We're a little crazy, about science!

Day #102: Finals ahead!

Warning sign

Well it’s that time of year again, finals! On one hand I’m excited at the prospect of being done with the term, on the other I’m a notoriously bad test taker. I deal with a lot of anxiety you see and even when I know how to solve the problem, come test day I end up drawing a blank or making very stupid mistakes. Standardized tests are the bane of my existence!!

At this point in my career I would call myself a professional student. I’ve spent the bulk of my adult life after my military service in school. I really enjoy learning and while I’m at the final stages of my education (my Ph.D) I’ve still lacked a good methodology for test prep and test taking.

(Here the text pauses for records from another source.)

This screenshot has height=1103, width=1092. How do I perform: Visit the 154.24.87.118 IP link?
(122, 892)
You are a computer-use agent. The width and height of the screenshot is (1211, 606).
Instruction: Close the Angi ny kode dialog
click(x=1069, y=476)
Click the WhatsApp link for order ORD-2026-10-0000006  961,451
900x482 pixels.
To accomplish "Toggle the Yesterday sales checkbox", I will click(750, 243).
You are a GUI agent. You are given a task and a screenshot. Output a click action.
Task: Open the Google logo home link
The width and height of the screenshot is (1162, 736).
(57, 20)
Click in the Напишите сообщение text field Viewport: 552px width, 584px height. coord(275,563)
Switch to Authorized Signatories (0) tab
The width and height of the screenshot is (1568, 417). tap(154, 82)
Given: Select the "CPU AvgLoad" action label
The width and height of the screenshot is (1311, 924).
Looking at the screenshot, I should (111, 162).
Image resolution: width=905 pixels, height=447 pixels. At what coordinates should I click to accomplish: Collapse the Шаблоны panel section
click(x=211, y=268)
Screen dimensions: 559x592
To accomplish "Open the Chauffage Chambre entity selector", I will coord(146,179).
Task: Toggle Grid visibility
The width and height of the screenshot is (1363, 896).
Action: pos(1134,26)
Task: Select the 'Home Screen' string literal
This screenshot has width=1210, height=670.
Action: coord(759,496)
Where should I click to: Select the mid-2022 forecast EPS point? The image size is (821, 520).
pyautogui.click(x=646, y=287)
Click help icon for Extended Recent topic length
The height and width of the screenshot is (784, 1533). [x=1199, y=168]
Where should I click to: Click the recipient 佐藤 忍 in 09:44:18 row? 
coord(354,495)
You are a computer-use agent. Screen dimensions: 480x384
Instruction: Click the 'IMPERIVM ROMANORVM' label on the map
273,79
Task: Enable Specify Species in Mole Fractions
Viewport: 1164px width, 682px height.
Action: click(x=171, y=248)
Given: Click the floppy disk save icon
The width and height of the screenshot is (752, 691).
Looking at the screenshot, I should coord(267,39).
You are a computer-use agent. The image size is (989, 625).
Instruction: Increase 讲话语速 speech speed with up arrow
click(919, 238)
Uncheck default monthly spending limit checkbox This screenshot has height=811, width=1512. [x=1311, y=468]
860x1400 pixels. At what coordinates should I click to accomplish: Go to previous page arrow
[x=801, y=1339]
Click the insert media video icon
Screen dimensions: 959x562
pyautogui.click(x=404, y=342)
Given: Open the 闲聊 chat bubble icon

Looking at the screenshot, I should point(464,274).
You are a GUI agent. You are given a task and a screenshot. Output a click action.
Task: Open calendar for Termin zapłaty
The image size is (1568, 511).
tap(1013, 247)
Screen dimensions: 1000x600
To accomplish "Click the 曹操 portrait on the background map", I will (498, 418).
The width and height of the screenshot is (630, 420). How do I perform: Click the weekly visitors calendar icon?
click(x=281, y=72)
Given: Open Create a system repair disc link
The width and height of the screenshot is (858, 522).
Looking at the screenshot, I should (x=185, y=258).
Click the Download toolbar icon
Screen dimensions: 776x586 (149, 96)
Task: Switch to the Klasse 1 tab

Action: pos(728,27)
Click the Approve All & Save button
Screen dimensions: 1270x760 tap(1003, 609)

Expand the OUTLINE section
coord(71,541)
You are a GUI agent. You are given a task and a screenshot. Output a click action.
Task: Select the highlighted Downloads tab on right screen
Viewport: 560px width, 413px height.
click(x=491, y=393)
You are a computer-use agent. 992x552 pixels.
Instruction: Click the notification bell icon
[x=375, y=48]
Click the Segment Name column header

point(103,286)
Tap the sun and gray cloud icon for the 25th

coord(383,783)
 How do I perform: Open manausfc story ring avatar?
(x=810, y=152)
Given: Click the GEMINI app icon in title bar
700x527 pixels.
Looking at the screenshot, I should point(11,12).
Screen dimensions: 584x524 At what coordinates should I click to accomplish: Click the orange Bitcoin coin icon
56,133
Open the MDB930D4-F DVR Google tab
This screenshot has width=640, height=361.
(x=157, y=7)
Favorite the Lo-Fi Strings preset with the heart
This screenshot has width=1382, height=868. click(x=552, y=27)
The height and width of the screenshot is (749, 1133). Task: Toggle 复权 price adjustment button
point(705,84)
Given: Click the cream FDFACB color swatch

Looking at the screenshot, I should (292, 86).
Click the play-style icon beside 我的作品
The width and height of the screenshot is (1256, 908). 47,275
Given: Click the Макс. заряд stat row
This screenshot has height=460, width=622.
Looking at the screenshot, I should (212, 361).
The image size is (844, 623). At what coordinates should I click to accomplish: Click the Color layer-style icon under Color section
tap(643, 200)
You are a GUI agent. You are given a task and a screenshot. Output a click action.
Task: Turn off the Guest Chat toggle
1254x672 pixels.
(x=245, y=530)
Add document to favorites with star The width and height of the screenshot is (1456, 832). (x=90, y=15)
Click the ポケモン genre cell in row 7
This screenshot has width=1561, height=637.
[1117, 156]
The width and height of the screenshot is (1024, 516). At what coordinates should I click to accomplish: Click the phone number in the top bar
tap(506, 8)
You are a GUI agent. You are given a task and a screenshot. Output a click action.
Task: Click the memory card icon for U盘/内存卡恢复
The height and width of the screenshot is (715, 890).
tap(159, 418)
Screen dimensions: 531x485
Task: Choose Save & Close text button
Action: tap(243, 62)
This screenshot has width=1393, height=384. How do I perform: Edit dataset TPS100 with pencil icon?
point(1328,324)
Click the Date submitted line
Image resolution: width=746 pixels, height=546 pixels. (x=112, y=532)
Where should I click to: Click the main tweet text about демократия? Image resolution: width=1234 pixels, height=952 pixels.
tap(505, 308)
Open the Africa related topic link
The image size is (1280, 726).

It isn’t for lack of trying either, it’s more a mental health issue than anything and despite the years of effort I’ve put into improving my mental health, there hasn’t been much progress on the test anxiety front.

I’ve tried an assortment of medication, therapies, and even special test taking accommodations. All of which I’ve had mixed results with, none of which (singularly or in combination) have proven to be the elusive answer to my problem.

The biggest problem with all of this is that in the academic setting testing is king. This isn’t the first time I’ve mentioned this, but because it is something that comes up on a regular basis, I feel compelled to mention it again. This puts me at a disadvantage for the most part and has me constantly on edge with my grades. I’m expected to perform well in all of these classes and it’s hard when 90% of my grade revolves around one or two exams.

No really, this class has two exams, on worth 40% of my grade and the other worth 65% of my grade. That isn’t a typo 65% for my final exam… ugh. So this week as I get ready, I need to try modifying my exam prep routine to try and find the right combination of things to get me through it. Ideally I will be able to do my best. Practically, I will probably end up doing the same thing I do on every exam, stress out, overthink it, then draw a blank when I knew the solution prior to going into the exam.

Not all classes have this testing scheme, but most do and I’m stuck trying to work around it. The classes where we have some big project, or have homework which help offset exams are the ones I do best at, this class has neither so fun times are ahead. I won’t know how I did for a while after the fact, but I’m trying to keep a positive attitude that I will at least pass the class and my efforts haven’t been for nothing.

My finals are in six days, so while I won’t know how I did officially for a week or so after that, I’ll have a good idea based on how badly I screw up during the exam. My test anxiety is a vicious cycle for sure, one that I hope to find a solution to eventually.